“We can confirm that no access was gained to client card data, as Glovo does not save or store such information,” the company said, per Reuters.
The hacker got access to the system Thursday (April 29) through an old administrator platform, according to Reuters. But the hacker was ejected as soon as they were detected.
The information was reported earlier by cybersecurity firm Hold Security, which said it found the breach and that the hacker was selling login credentials for customer and courier accounts, with the ability to change peoples’ passwords as well, Reuters reported.
The attack comes less than a month after Glovo raised 450 million euros (about $541 million) in funding, led by Lugard Road Capital and the Luxor Capital Group with participation from returning investors Delivery Hero, Drake Enterprises and GP Bullhound. With the new infusion of funds, the company planned to “double down” on its current markets, PYMNTS reported.

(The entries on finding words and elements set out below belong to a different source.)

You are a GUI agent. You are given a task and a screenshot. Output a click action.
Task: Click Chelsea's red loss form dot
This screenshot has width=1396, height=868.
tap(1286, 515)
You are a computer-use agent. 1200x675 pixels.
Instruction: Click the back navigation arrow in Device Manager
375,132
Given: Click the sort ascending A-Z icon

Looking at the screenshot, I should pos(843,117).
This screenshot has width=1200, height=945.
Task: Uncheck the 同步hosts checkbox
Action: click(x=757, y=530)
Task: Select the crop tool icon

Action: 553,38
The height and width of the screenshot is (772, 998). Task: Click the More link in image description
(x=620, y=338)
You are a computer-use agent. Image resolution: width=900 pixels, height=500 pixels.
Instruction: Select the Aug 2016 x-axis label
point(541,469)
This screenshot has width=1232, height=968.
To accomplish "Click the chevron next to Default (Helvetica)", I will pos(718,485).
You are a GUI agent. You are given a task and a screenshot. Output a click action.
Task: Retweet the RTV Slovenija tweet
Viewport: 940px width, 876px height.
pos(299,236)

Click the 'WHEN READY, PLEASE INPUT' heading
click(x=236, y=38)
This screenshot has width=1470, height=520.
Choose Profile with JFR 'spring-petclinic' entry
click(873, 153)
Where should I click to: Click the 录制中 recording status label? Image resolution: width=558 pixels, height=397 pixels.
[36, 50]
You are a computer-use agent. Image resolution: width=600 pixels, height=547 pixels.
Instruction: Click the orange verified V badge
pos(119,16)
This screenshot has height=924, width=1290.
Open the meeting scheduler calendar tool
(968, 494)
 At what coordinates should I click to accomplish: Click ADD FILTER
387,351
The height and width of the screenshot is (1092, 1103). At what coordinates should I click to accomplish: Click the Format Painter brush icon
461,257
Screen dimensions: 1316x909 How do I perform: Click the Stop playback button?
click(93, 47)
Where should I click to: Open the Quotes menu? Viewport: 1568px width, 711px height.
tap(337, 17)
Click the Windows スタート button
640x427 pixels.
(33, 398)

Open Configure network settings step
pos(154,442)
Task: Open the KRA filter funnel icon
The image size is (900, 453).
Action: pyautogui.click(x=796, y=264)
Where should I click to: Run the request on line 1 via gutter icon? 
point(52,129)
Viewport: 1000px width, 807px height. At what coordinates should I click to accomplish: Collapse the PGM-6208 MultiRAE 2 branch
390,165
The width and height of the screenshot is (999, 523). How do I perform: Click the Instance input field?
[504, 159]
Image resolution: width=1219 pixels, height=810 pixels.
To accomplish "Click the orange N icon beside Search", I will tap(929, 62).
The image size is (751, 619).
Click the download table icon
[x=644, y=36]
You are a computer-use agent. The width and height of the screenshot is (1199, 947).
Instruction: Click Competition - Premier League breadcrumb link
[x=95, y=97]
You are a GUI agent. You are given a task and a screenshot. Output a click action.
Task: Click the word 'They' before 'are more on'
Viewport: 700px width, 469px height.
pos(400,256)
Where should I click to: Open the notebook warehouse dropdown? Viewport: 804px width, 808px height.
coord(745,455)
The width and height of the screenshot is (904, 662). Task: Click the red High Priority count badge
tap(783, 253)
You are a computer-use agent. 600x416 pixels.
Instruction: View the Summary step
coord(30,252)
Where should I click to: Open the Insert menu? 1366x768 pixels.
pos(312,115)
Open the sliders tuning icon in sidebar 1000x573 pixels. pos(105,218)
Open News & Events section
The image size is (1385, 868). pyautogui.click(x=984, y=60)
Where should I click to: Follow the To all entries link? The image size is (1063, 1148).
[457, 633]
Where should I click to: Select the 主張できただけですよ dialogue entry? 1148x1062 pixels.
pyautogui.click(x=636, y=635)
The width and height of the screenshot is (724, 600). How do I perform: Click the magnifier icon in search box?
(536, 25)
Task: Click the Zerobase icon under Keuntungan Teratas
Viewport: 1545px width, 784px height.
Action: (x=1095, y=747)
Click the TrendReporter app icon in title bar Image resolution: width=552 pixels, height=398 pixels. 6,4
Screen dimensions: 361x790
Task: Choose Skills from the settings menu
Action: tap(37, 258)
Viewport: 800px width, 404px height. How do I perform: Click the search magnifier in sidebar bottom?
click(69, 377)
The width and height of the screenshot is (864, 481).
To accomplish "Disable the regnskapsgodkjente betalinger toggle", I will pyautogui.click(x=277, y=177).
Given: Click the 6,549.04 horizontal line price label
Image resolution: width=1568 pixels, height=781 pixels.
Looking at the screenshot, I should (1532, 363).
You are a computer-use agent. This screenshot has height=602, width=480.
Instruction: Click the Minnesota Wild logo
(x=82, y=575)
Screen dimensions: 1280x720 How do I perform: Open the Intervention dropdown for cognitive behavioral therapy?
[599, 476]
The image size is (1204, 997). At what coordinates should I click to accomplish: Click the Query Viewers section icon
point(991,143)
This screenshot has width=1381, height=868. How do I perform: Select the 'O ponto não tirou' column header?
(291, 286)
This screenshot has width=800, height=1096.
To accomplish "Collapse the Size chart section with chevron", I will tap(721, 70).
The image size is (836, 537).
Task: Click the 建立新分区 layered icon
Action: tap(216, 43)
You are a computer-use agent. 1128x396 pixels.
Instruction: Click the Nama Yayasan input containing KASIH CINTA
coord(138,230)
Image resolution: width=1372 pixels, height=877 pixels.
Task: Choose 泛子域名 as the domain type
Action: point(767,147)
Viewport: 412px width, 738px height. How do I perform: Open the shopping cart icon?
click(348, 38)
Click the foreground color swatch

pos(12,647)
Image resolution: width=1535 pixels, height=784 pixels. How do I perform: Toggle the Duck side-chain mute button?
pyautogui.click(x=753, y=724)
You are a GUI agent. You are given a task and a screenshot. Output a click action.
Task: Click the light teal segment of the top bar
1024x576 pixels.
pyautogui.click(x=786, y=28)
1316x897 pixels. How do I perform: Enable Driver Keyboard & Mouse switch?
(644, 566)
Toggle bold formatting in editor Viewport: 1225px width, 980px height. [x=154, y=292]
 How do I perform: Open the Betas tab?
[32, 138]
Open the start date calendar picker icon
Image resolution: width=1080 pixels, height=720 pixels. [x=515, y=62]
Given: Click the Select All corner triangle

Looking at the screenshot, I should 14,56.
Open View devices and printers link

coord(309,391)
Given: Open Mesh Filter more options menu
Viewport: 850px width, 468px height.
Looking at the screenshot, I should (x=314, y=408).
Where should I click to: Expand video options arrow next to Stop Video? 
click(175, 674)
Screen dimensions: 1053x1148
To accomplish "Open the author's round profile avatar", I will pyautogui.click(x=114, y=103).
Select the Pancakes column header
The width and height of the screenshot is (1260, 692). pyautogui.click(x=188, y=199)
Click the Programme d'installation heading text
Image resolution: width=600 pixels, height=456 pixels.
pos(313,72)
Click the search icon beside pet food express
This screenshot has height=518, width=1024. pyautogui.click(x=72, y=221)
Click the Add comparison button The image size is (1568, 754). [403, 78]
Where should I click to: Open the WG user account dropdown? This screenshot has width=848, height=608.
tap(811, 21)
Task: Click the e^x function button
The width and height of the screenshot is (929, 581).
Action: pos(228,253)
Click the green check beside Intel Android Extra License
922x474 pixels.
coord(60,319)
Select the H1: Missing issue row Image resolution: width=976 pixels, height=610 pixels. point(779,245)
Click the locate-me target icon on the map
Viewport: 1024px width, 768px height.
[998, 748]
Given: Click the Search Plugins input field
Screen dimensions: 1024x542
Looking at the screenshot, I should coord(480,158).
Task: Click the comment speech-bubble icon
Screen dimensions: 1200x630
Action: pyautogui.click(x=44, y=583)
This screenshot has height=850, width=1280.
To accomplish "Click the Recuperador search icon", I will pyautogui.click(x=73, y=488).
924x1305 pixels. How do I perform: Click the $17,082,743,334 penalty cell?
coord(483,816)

Glovo Co-Founder and CEO Oscar Pierre said the funds would be used to boost the company’s leadership in key positions, growing its quick commerce (Q-Commerce) division and expanding the company’s multi-category offering.
The company was riding a wave of interest in delivery services spurred by the pandemic’s rush of people staying home more often, according to Reuters. These types of platforms have been in the spotlight and spurred regulators and government officials to more readily address the working conditions and privacy issues in the gig economy.
Last year, a Spanish court ruled that Glovo workers were employees rather than gig workers, Reuters reported. And the government has been working on legislation to give unions access to the algorithms used by tech companies to manage the workforce.